■ Exercise objective ■
Nothing more is wanted than an exact repeat of the data below.

[Opening Data records section]

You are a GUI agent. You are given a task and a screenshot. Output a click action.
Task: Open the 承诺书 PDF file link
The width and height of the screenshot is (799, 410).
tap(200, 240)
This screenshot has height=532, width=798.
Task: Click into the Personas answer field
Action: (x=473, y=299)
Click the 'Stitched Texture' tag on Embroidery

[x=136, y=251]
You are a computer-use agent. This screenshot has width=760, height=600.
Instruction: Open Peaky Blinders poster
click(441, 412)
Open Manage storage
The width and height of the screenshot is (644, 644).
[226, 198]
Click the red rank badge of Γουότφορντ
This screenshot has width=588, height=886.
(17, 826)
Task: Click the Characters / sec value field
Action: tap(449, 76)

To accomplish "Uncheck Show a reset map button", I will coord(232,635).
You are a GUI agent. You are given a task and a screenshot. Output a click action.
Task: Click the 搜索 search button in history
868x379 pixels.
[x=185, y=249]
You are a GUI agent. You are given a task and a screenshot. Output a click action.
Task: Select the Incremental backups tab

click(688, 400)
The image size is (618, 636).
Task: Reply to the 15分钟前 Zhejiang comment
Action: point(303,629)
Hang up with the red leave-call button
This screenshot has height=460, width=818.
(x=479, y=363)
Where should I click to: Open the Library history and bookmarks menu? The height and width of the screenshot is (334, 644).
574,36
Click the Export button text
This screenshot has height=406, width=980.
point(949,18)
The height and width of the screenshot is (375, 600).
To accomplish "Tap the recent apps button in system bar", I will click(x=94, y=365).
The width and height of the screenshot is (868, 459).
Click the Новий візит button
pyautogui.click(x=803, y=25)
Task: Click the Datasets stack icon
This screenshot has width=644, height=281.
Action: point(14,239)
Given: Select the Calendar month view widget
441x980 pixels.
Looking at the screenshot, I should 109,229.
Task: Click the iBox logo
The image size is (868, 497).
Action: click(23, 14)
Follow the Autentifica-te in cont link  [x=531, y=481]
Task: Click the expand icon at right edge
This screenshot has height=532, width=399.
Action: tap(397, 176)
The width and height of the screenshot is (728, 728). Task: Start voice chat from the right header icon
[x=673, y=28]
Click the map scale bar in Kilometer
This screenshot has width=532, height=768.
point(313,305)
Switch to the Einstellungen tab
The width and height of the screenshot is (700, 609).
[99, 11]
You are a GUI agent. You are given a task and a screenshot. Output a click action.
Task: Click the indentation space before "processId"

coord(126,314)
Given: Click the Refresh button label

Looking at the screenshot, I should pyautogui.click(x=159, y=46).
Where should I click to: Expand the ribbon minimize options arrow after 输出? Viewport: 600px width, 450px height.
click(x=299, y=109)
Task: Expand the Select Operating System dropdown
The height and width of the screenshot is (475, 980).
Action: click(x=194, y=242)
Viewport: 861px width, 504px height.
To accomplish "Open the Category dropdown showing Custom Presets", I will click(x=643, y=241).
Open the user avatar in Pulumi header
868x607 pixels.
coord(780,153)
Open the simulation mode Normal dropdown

[Closing Data records section]

■ Written response ■
You are a GUI agent. You are given a task and a screenshot. Output a click action.
Task: Open the 承诺书 PDF file link
The width and height of the screenshot is (799, 410).
tap(200, 240)
This screenshot has height=532, width=798.
Task: Click into the Personas answer field
Action: (x=473, y=299)
Click the 'Stitched Texture' tag on Embroidery

[x=136, y=251]
You are a computer-use agent. This screenshot has width=760, height=600.
Instruction: Open Peaky Blinders poster
click(441, 412)
Open Manage storage
The width and height of the screenshot is (644, 644).
[226, 198]
Click the red rank badge of Γουότφορντ
This screenshot has width=588, height=886.
(17, 826)
Task: Click the Characters / sec value field
Action: tap(449, 76)

To accomplish "Uncheck Show a reset map button", I will coord(232,635).
You are a GUI agent. You are given a task and a screenshot. Output a click action.
Task: Click the 搜索 search button in history
868x379 pixels.
[x=185, y=249]
You are a GUI agent. You are given a task and a screenshot. Output a click action.
Task: Select the Incremental backups tab

click(688, 400)
The image size is (618, 636).
Task: Reply to the 15分钟前 Zhejiang comment
Action: point(303,629)
Hang up with the red leave-call button
This screenshot has height=460, width=818.
(x=479, y=363)
Where should I click to: Open the Library history and bookmarks menu? The height and width of the screenshot is (334, 644).
574,36
Click the Export button text
This screenshot has height=406, width=980.
point(949,18)
The height and width of the screenshot is (375, 600).
To accomplish "Tap the recent apps button in system bar", I will click(x=94, y=365).
The width and height of the screenshot is (868, 459).
Click the Новий візит button
pyautogui.click(x=803, y=25)
Task: Click the Datasets stack icon
This screenshot has width=644, height=281.
Action: point(14,239)
Given: Select the Calendar month view widget
441x980 pixels.
Looking at the screenshot, I should 109,229.
Task: Click the iBox logo
The image size is (868, 497).
Action: click(23, 14)
Follow the Autentifica-te in cont link  [x=531, y=481]
Task: Click the expand icon at right edge
This screenshot has height=532, width=399.
Action: tap(397, 176)
The width and height of the screenshot is (728, 728). Task: Start voice chat from the right header icon
[x=673, y=28]
Click the map scale bar in Kilometer
This screenshot has width=532, height=768.
point(313,305)
Switch to the Einstellungen tab
The width and height of the screenshot is (700, 609).
[99, 11]
You are a GUI agent. You are given a task and a screenshot. Output a click action.
Task: Click the indentation space before "processId"

coord(126,314)
Given: Click the Refresh button label

Looking at the screenshot, I should pyautogui.click(x=159, y=46).
Where should I click to: Expand the ribbon minimize options arrow after 输出? Viewport: 600px width, 450px height.
click(x=299, y=109)
Task: Expand the Select Operating System dropdown
The height and width of the screenshot is (475, 980).
Action: click(x=194, y=242)
Viewport: 861px width, 504px height.
To accomplish "Open the Category dropdown showing Custom Presets", I will click(x=643, y=241).
Open the user avatar in Pulumi header
868x607 pixels.
coord(780,153)
Open the simulation mode Normal dropdown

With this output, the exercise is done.